[REQUIREMENTS]
Reproduce the rows word for word, starting at the line that contains "Where should I click to: Click the Offline" and stopping after the last line of the rows.

***

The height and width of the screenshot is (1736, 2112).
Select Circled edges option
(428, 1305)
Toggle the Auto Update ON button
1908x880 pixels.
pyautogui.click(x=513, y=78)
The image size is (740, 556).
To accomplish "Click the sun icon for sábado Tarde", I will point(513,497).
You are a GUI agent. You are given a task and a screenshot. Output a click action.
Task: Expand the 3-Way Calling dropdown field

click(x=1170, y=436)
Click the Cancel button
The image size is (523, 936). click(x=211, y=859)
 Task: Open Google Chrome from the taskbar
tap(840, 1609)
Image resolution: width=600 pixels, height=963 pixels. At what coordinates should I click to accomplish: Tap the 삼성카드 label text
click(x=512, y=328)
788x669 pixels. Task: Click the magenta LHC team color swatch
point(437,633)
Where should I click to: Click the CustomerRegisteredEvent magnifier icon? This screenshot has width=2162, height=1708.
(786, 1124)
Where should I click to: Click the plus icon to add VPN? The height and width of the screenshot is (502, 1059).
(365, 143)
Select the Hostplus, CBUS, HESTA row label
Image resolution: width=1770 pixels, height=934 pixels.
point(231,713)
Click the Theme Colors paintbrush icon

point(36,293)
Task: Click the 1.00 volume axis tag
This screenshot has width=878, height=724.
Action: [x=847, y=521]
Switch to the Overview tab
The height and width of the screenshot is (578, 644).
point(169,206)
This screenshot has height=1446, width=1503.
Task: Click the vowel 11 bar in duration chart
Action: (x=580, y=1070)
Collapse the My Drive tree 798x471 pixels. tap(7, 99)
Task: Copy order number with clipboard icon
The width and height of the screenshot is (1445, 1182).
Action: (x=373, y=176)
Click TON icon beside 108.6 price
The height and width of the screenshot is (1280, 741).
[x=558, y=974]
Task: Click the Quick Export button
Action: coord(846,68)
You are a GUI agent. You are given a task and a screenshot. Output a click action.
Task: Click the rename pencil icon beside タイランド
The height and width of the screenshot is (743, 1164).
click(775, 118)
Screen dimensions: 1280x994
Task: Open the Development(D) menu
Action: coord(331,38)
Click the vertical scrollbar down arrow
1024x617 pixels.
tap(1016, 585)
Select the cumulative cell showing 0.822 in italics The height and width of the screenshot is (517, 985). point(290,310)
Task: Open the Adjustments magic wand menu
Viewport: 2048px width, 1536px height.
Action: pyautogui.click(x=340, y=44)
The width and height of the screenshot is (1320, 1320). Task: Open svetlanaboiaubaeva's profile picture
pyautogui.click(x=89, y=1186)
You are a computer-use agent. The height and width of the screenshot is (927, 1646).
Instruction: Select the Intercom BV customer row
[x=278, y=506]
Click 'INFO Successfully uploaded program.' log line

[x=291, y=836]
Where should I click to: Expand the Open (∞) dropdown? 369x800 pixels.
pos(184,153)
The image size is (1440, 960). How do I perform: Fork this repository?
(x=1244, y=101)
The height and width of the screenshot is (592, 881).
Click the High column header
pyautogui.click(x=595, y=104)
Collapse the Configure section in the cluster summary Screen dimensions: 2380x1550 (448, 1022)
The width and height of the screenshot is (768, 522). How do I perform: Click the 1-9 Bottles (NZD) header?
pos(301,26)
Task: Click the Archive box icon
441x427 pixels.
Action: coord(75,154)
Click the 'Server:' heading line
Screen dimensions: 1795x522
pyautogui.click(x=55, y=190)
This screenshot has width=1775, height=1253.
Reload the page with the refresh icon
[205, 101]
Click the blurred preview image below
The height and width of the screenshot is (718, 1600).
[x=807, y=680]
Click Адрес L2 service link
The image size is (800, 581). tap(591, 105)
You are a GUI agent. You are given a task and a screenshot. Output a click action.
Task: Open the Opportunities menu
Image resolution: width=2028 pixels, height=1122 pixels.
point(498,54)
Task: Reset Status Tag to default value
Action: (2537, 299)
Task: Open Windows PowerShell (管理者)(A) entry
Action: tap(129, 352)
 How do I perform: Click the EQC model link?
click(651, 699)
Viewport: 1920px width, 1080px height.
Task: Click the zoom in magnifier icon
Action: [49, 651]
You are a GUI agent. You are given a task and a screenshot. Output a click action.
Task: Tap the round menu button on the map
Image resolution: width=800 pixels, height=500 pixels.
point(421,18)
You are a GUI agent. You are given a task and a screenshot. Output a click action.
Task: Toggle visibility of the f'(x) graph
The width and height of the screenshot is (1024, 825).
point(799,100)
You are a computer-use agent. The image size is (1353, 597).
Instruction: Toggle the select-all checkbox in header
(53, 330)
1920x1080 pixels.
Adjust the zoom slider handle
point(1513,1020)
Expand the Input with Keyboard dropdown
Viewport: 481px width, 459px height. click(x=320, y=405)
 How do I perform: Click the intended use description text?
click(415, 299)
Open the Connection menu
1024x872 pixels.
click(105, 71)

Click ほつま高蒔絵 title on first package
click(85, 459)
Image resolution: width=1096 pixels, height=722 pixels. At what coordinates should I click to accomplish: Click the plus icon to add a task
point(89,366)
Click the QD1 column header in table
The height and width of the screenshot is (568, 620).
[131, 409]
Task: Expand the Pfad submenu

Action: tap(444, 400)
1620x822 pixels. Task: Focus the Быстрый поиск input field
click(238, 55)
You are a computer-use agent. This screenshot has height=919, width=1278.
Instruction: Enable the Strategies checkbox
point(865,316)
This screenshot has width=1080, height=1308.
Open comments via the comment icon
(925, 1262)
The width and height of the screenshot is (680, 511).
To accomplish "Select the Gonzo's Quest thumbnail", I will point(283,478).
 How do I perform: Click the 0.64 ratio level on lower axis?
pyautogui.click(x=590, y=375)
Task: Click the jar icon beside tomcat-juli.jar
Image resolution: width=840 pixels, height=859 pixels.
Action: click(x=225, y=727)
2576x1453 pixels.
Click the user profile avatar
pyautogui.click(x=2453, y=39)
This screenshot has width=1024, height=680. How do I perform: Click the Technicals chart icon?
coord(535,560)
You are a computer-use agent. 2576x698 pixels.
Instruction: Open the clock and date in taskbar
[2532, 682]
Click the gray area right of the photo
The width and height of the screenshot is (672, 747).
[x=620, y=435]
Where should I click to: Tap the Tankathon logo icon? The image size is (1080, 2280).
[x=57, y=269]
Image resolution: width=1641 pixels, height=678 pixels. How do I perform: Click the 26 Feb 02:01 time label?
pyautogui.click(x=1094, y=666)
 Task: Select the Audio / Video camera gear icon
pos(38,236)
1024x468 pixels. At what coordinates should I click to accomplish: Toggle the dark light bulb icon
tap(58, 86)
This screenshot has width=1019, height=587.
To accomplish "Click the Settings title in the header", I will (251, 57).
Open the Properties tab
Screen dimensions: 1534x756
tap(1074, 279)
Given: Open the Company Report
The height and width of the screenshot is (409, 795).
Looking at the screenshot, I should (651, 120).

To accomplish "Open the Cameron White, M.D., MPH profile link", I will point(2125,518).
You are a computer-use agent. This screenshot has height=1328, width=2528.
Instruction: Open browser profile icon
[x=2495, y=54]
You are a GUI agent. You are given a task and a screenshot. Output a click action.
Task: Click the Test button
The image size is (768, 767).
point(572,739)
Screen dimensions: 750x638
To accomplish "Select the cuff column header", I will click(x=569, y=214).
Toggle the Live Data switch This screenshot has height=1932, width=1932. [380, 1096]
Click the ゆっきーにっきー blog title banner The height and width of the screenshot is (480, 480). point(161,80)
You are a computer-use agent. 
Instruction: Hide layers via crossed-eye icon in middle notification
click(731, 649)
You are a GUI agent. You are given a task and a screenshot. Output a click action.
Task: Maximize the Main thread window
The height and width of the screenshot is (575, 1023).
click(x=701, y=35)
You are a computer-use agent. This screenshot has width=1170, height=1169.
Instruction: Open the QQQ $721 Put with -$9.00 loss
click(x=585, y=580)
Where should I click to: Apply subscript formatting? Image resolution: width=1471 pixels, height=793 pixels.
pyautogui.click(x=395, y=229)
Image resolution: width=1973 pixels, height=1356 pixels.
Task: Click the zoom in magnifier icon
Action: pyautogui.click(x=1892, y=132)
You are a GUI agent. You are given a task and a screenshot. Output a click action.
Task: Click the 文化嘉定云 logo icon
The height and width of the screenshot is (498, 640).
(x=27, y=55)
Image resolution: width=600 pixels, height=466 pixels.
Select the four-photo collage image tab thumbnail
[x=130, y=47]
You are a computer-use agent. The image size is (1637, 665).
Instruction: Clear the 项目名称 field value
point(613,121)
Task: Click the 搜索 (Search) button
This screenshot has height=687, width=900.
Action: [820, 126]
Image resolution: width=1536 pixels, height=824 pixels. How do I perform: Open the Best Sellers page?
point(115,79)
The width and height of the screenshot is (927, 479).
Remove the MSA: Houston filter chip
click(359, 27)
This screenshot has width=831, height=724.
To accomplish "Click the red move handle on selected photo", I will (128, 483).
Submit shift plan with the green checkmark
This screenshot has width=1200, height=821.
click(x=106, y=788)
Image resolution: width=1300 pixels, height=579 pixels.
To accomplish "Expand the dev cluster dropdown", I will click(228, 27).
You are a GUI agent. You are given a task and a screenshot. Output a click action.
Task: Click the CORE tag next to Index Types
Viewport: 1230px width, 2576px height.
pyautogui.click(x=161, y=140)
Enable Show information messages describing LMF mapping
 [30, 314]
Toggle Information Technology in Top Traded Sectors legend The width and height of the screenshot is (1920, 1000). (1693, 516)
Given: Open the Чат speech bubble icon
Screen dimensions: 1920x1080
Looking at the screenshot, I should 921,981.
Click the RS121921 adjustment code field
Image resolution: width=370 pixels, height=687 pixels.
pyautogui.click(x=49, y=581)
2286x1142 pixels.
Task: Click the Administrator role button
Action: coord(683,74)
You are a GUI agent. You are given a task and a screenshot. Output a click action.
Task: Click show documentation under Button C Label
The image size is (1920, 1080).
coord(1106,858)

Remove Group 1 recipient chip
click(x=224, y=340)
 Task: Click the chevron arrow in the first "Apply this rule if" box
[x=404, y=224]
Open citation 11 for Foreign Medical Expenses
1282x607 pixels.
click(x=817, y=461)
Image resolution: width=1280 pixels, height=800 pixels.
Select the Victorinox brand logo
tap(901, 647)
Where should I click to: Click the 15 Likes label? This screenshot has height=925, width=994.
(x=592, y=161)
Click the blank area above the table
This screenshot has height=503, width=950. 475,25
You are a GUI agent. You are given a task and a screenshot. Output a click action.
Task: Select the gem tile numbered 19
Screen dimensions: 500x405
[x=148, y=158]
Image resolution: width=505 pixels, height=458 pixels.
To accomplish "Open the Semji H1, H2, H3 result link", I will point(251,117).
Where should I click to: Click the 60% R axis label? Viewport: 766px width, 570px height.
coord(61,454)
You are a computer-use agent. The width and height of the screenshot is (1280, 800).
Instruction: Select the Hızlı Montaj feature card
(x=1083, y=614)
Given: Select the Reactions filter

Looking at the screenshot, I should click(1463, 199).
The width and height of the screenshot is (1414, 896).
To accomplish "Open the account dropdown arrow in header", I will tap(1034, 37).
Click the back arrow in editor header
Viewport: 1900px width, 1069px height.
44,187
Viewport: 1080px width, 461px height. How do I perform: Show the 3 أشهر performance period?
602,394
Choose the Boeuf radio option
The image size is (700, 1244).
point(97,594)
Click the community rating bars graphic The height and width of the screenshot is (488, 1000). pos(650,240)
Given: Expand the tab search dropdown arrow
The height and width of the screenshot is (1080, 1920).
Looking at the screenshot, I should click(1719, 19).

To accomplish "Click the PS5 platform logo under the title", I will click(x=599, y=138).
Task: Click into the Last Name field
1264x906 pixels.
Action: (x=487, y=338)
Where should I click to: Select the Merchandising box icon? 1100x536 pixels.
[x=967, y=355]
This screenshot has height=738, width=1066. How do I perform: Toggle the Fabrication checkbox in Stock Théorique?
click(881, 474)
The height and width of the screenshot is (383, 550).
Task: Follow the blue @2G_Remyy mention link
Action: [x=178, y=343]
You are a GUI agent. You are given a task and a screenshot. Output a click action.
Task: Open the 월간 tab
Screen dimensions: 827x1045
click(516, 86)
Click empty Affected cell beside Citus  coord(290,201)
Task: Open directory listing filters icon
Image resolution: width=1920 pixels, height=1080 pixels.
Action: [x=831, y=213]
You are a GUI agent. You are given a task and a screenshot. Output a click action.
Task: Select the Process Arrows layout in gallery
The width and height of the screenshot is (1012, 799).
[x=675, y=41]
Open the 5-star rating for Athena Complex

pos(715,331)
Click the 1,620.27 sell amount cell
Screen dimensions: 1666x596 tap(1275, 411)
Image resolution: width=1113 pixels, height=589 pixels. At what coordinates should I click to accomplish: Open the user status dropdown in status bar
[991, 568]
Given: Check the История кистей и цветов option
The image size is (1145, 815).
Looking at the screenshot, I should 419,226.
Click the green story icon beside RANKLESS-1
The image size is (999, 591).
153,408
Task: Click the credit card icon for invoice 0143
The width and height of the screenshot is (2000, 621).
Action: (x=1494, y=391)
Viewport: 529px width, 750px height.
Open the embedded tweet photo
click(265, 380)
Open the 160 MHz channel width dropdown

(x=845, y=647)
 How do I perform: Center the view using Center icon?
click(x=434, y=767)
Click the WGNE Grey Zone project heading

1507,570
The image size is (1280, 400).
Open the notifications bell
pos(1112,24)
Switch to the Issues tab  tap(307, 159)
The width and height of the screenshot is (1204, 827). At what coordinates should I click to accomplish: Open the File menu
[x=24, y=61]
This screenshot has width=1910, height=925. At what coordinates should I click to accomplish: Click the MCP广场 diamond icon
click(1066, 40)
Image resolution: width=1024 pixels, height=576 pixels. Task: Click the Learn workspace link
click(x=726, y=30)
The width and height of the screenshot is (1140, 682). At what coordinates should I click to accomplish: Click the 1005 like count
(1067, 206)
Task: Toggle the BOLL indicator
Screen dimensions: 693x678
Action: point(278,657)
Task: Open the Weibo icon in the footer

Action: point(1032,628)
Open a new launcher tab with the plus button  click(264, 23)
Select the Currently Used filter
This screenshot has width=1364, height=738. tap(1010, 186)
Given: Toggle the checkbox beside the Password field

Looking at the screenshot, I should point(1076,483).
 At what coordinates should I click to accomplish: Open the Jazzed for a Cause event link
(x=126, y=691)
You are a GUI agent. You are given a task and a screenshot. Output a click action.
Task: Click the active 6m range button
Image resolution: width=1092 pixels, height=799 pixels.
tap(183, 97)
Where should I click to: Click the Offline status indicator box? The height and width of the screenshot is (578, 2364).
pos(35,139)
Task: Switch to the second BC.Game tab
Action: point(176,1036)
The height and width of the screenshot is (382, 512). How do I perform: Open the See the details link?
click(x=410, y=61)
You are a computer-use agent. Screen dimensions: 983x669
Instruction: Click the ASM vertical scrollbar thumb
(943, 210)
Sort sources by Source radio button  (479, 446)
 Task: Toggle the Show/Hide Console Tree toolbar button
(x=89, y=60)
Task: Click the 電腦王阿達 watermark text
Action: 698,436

***

[THE RESPONSE]
Where should I click to: Click the Offline status indicator box? The height and width of the screenshot is (578, 2364).
pos(35,139)
Task: Switch to the second BC.Game tab
Action: point(176,1036)
The height and width of the screenshot is (382, 512). How do I perform: Open the See the details link?
click(x=410, y=61)
You are a computer-use agent. Screen dimensions: 983x669
Instruction: Click the ASM vertical scrollbar thumb
(943, 210)
Sort sources by Source radio button  (479, 446)
 Task: Toggle the Show/Hide Console Tree toolbar button
(x=89, y=60)
Task: Click the 電腦王阿達 watermark text
Action: 698,436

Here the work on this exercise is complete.